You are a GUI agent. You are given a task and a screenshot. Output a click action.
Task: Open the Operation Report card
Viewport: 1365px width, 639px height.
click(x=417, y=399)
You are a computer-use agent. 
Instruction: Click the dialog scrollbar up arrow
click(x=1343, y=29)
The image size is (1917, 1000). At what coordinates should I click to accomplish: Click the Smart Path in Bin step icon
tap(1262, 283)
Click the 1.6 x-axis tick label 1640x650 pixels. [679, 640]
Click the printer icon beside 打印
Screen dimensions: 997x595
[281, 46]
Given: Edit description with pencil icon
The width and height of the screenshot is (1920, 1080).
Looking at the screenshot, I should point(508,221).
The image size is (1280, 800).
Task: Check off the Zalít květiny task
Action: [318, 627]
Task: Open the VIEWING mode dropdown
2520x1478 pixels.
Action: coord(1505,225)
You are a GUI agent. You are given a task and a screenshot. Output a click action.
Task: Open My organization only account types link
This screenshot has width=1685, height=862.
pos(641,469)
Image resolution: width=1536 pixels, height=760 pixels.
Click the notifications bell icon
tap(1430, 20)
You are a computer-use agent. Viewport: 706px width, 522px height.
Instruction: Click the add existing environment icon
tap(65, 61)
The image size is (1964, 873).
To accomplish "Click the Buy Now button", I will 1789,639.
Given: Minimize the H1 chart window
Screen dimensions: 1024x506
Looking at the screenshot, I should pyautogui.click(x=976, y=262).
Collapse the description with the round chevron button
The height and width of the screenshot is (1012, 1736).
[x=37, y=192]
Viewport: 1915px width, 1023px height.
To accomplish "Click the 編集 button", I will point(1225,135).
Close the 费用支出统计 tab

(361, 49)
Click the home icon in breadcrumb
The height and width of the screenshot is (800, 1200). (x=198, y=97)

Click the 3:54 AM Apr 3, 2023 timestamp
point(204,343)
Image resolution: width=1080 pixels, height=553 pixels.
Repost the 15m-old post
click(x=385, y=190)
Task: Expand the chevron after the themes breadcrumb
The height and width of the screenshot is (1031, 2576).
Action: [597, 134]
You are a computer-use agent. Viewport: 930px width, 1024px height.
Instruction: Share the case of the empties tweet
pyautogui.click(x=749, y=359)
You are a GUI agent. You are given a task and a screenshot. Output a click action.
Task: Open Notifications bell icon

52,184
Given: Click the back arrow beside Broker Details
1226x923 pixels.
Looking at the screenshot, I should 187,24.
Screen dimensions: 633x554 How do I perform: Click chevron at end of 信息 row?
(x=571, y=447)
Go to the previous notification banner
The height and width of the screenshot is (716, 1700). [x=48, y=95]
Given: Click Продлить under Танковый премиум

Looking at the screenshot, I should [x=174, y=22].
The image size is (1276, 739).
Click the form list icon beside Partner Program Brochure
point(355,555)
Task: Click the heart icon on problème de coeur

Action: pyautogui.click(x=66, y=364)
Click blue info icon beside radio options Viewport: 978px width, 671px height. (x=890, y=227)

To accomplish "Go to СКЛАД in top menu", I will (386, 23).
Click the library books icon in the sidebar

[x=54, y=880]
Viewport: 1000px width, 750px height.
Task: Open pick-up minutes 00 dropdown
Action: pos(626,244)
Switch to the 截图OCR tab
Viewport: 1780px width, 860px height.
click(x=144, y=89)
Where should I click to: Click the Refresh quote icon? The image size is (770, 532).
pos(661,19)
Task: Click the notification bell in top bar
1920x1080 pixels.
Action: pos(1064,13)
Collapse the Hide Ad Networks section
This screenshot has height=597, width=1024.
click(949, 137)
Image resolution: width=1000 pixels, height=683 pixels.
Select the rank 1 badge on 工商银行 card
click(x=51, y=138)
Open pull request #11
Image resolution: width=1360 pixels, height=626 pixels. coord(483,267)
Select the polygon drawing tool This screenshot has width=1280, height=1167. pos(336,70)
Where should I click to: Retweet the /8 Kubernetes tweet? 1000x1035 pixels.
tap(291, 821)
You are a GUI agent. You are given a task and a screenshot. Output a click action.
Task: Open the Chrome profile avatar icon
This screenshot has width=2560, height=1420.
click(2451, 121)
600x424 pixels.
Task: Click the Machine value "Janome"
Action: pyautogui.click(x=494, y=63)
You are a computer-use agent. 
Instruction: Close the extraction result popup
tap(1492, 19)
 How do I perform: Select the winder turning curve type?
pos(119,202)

○ ○ ○ ○

PROBLEM: Render the lines of the items from the line containing "Click blue info" up to and including the line containing "will (386, 23)." as a Markdown table with the columns No. and Line. Leave out blank lines.

RESPONSE:
| No. | Line |
|---|---|
| 1 | Click blue info icon beside radio options Viewport: 978px width, 671px height. (x=890, y=227) |
| 2 | To accomplish "Go to СКЛАД in top menu", I will (386, 23). |